Au gré des blessures et des sautes de forme, le duo en question a été amené à devoir passer son tour plus d’une fois cette saison. Au Standard, au milieu des années 80, l’entraîneur, Michel Pavic, poussa le bouchon plus loin encore : puisqu’il était incapable de choisir entre Preud’homme et Bodart, il se prononça ni plus ni moins pour un système d’alternance entre les deux. Une méthode qui ne recueillait pas vraiment l’adhésion des intéressés et qui entraîna le départ de Preud à Malines.

 » L’alternance se justifie peut-être en début de saison, au moment où tout le monde a besoin de temps de jeu pour retrouver ses sensations mais, par la suite, il faut quand même bien trancher « , souligne Gilbert Bodart.  » Doublure de Michel au début des eighties, j’avais profité de son malheur û sa suspension suite à la fameuse affaire Standard-Waterschei û pour m’imposer au but. Lorsqu’il revint dans le parcours, le choix pour l’entraîneur fut très épineux. Je n’avais nullement démérité pendant tous ces mois d’intérim alors que Michel n’avait jamais fauté non plus auparavant. Le passage de relais n’arrangeait personne. Sur quelle base, d’ailleurs, devait-il se faire ? Avec l’un jouant les matches à domicile et l’autre en déplacement ? Ce n’était pas heureux. A la longue, c’était devenu invivable. Aussi, au bout d’un an, nos chemins se séparèrent puisque mon rival s’en alla au FC Malines en 1986. Dans notre cas, le mieux était probablement l’ennemi du bien. Deux gardiens internationaux dans un même groupe, c’est logique dans le contexte de l’équipe nationale mais c’était un luxe superflu en club. Finalement, la césure a été profitable à nous deux : d’un côté, Michel a rebondi de manière formidable tandis que moi j’ai tenu le haut du pavé à Sclessin pendant près de dix ans. Par la suite, j’ai dû composer avec une sérieuse concurrence aussi : Dirk Rosez d’abord, qui allait encore faire les beaux jours du RWDM, puis Jacky Munaron qui avait lui aussi ses lettres de noblesse. Mais comme il le dit lui-même, l’aspect psychologique est très important à ce niveau. Si j’ai fait une aussi belle carrière, c’est sans doute dû, en partie, à un mental d’airain « .

S’imposer

Un point de vue que corrobore Dany Verlinden, qui s’est maintenu pendant près de 15 ans contre vents et marées à Bruges.

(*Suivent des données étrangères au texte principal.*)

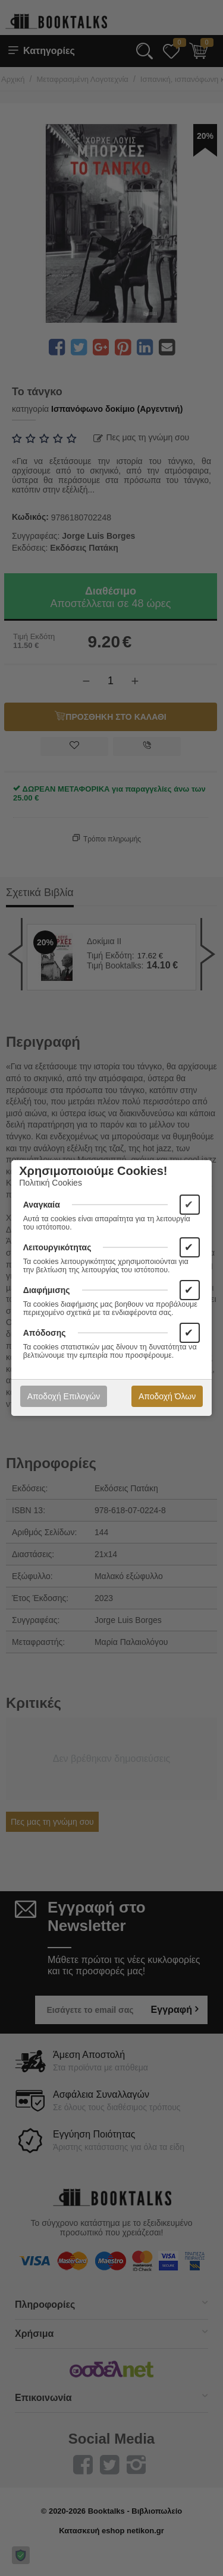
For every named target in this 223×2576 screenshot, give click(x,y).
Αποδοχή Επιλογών (63, 1396)
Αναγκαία (41, 1204)
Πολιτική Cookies (50, 1182)
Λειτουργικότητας (57, 1247)
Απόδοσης (44, 1333)
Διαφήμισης (46, 1290)
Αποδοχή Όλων (167, 1396)
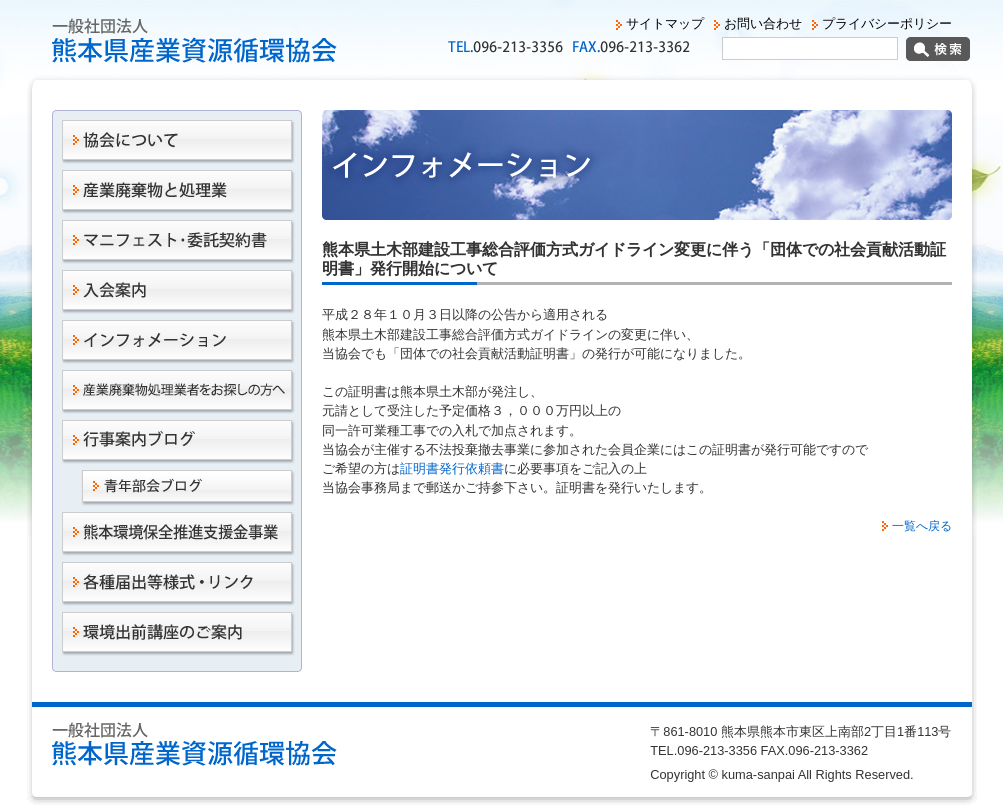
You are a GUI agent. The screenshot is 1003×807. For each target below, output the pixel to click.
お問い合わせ (763, 23)
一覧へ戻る (922, 526)
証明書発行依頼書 (452, 468)
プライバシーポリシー (887, 23)
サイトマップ (665, 23)
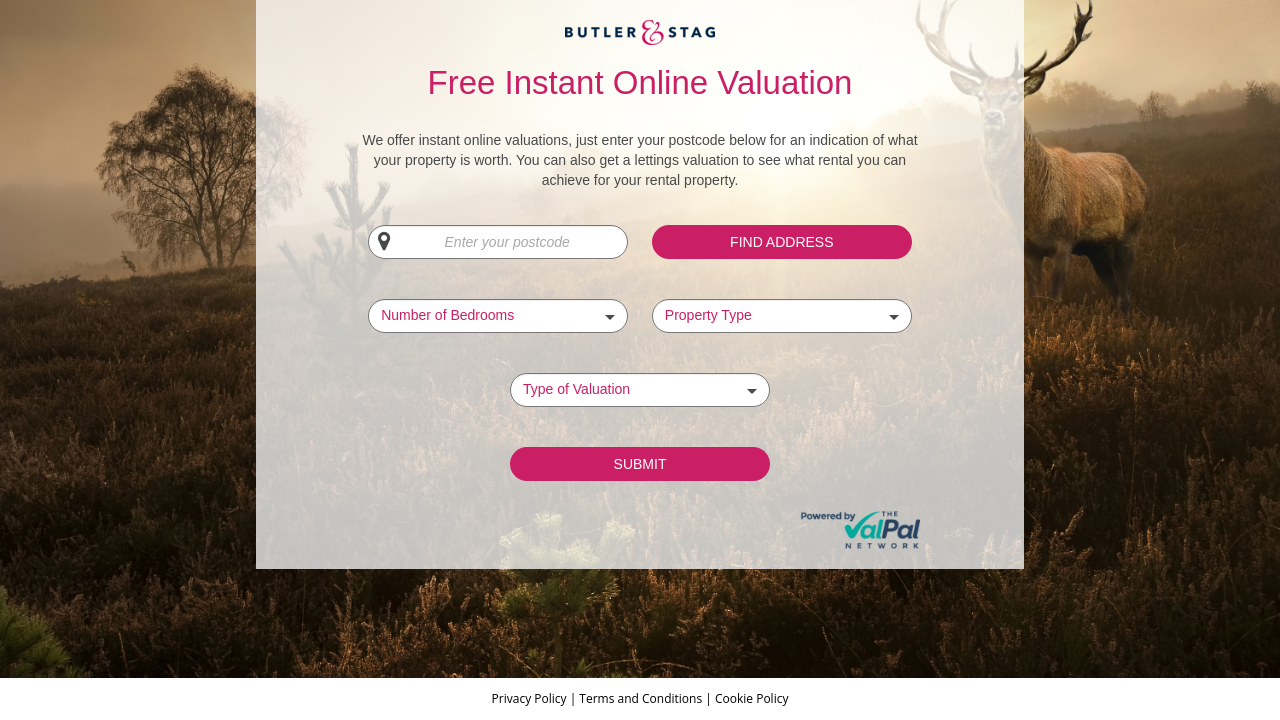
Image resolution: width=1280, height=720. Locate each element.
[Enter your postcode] (498, 242)
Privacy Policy (531, 698)
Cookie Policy (751, 698)
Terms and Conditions (640, 698)
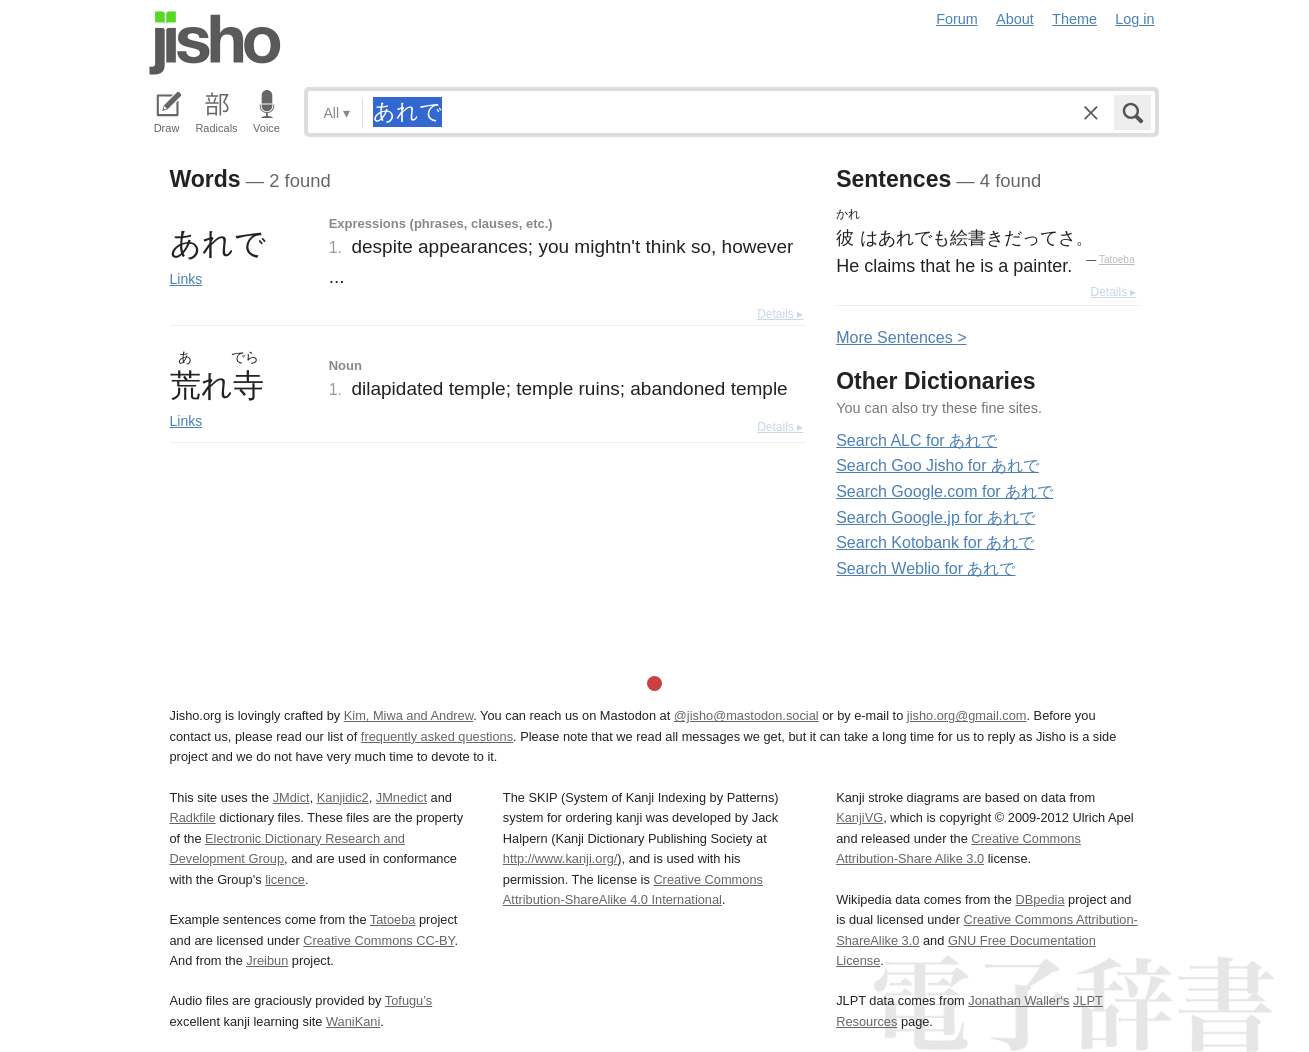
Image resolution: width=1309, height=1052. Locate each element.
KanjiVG (859, 817)
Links (186, 279)
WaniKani (353, 1021)
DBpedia (1039, 899)
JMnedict (401, 797)
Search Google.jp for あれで (935, 517)
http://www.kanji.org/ (560, 858)
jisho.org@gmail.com (967, 715)
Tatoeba (1117, 259)
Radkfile (193, 817)
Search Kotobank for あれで (935, 542)
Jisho (215, 43)
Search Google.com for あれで (944, 491)
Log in (1134, 19)
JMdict (291, 797)
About (1015, 19)
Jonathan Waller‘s (1018, 1000)
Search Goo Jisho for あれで (937, 465)
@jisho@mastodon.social (746, 715)
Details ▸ (780, 314)
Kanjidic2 (343, 797)
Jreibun (267, 960)
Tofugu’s (408, 1000)
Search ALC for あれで (916, 440)
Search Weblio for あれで (925, 568)
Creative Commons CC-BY (378, 940)
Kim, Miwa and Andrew (408, 715)
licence (285, 879)
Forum (957, 19)
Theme (1074, 19)
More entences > (901, 337)
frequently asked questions (437, 736)
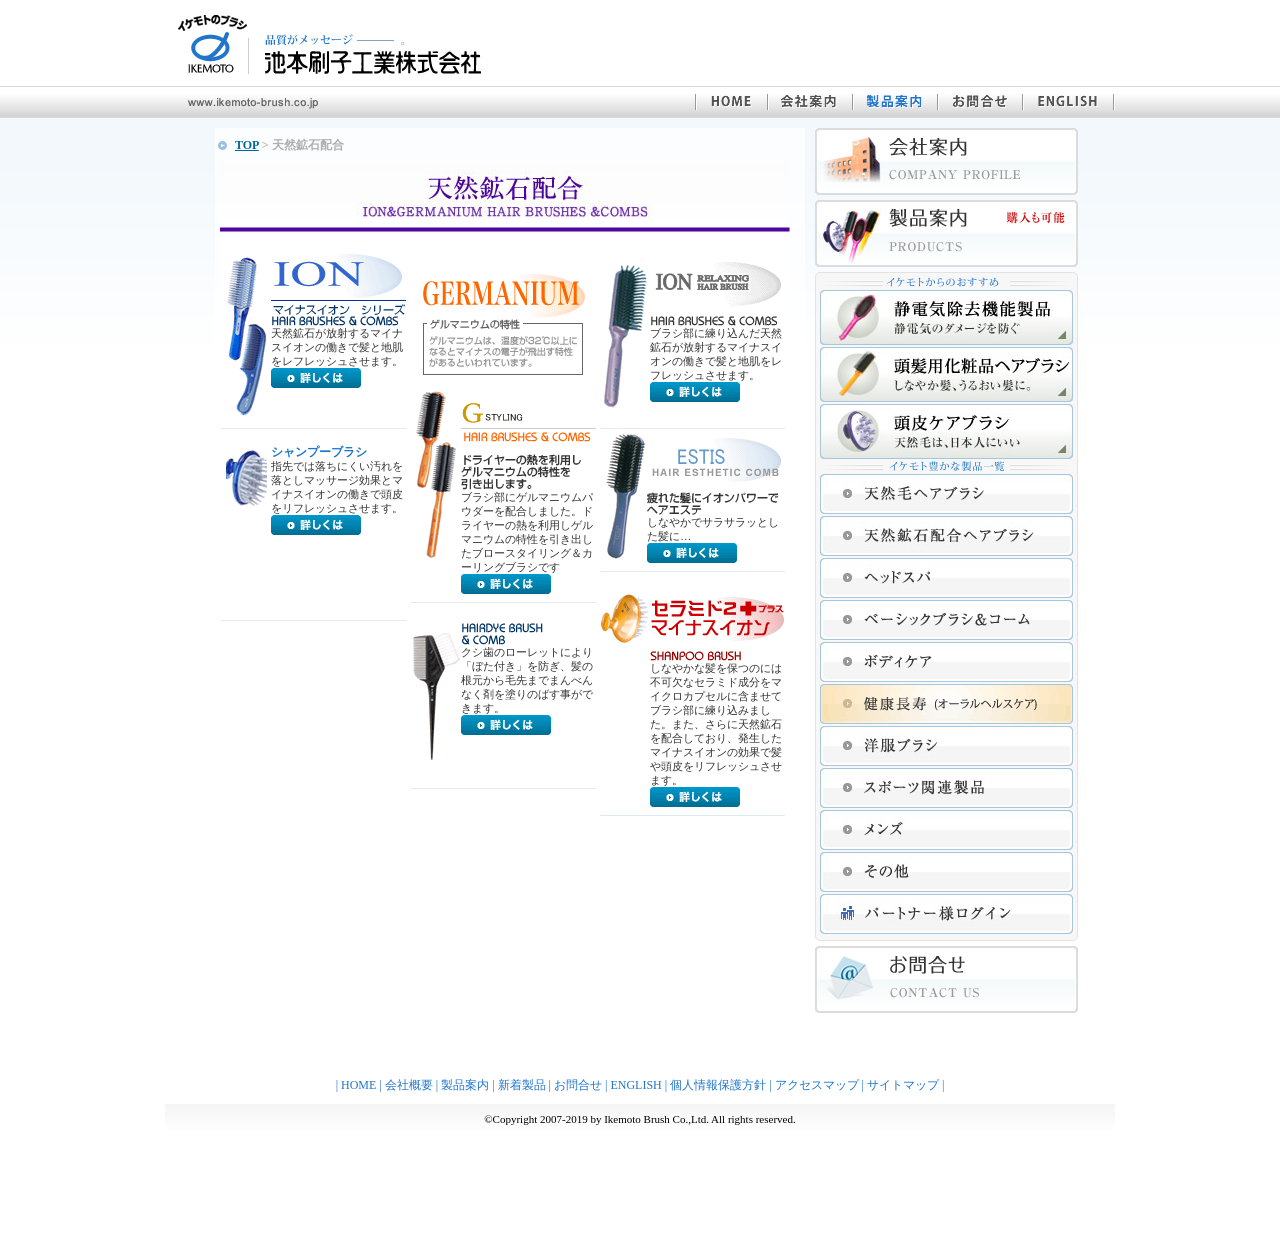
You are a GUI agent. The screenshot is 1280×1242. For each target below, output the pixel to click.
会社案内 (809, 102)
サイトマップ (903, 1085)
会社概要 (409, 1085)
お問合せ (979, 102)
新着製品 (522, 1085)
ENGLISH (1068, 102)
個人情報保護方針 (718, 1085)
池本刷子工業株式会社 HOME (731, 102)
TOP (247, 145)
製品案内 (465, 1085)
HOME (358, 1085)
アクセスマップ (817, 1085)
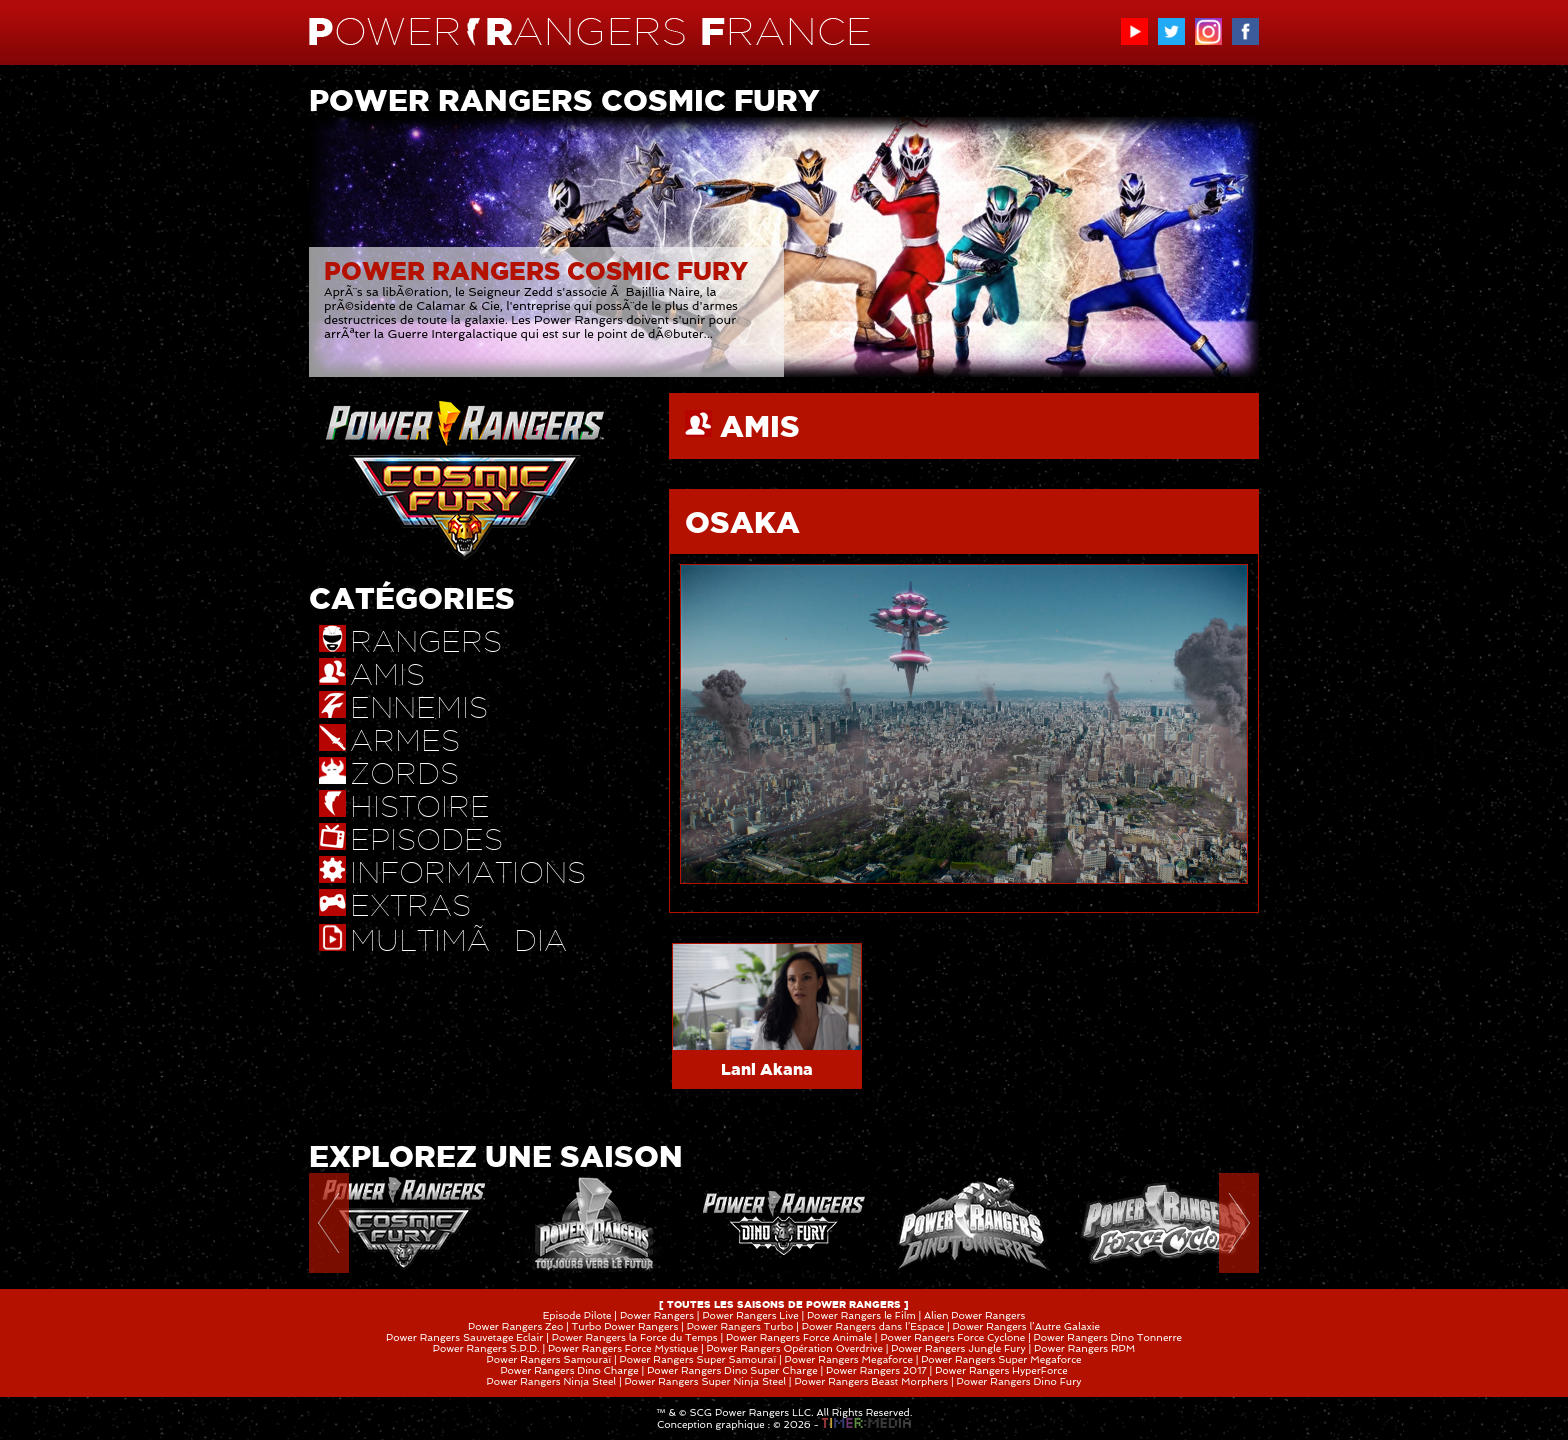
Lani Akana (767, 1069)
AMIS (760, 426)
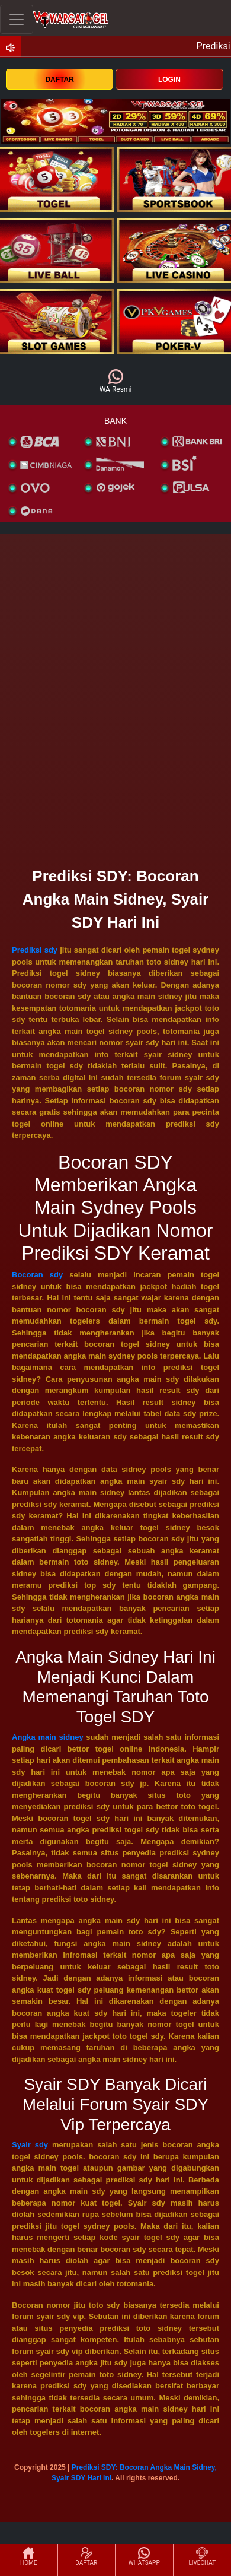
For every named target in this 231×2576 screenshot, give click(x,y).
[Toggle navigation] (16, 19)
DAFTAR (59, 79)
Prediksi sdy (34, 950)
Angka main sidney (48, 1737)
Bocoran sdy (37, 1274)
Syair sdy (30, 2144)
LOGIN (169, 79)
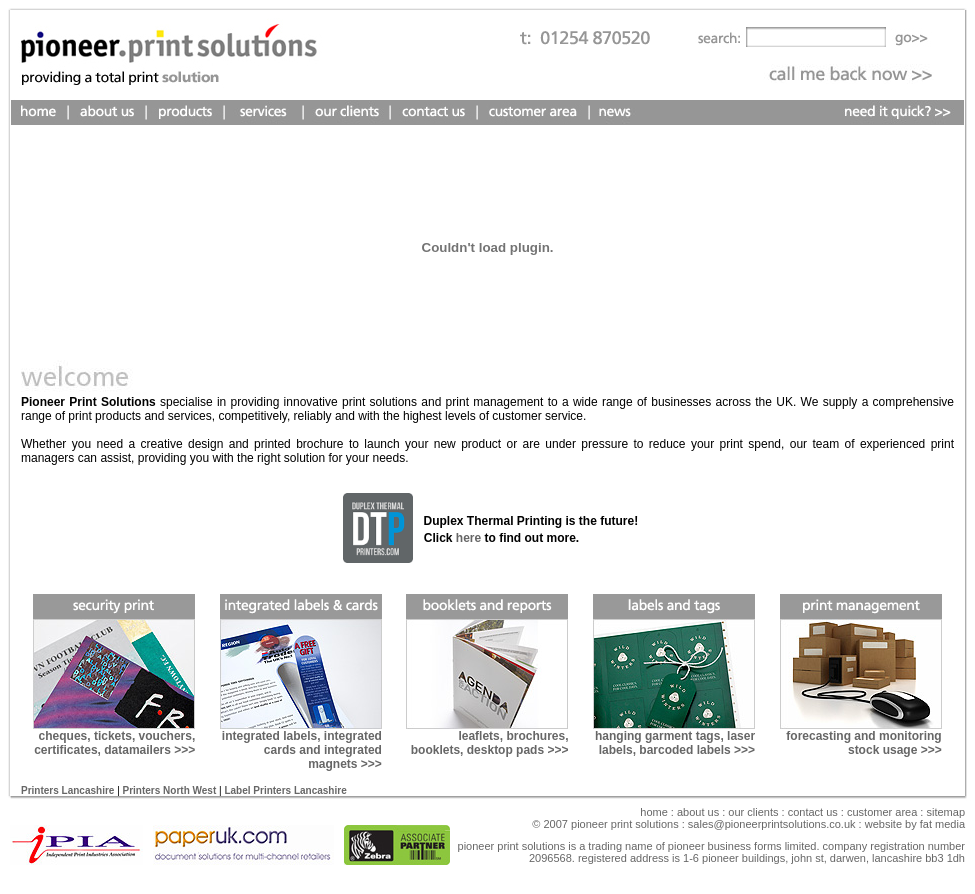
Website (885, 824)
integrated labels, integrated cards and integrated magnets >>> (302, 750)
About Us (698, 812)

 » J’ai débarqué au Club en 1988, en tant que doublure de Philippe Vande Walle « , dit-il.  » C’était logique puisque lui-même avait repris les rênes de Birger Jensen à ce moment. Au bout de deux ans, j’étais toutefois parvenu au même niveau que lui et il fallait trouver une solution pour que l’un ne vive tout de même pas trop dans l’ombre de l’autre. Phil a alors pris les devants en optant pour le Germinal Ekeren, tandis que je m’installais moi-même dans la durée au Club. Au cours de toutes ces années, j’ai tout connu sur le plan de la concurrence : de modeste avec l’Américain Ian Feuer, elle s’est corsée au contact de garçons comme Hans Galjé, Jurgen Belpaire, Ibrahim Nader El Sayed, Dejan Nemec et Tomislav Butina. Je n’ai toutefois jamais eu besoin d’une rivalité plus accrue pour me sublimer. Cette envie de m’imposer en toutes circonstances, je l’avais en moi. Et c’est elle qui m’a permis de faire le ménage. Mais un cas n’est pas l’autre : depuis que Tomislav Butina n’a plus affaire à moi, pour la place de numéro 1 du moins, il s’est indéniablement transformé. Il joue de manière beaucoup plus libérée et a été irréprochable depuis le début de la saison. Comme quoi, un gardien n’est pas l’autre. Il est toujours difficile de dire, dans ces conditions, quelle est la panacée. Même si les tout grands, pour moi, sont ceux que l’émulation sublime « .

Bruno Govers

 » DEPUIS MA RETRAITE, BUTINA joue de manière plus libérée  » (Dany Verlinden)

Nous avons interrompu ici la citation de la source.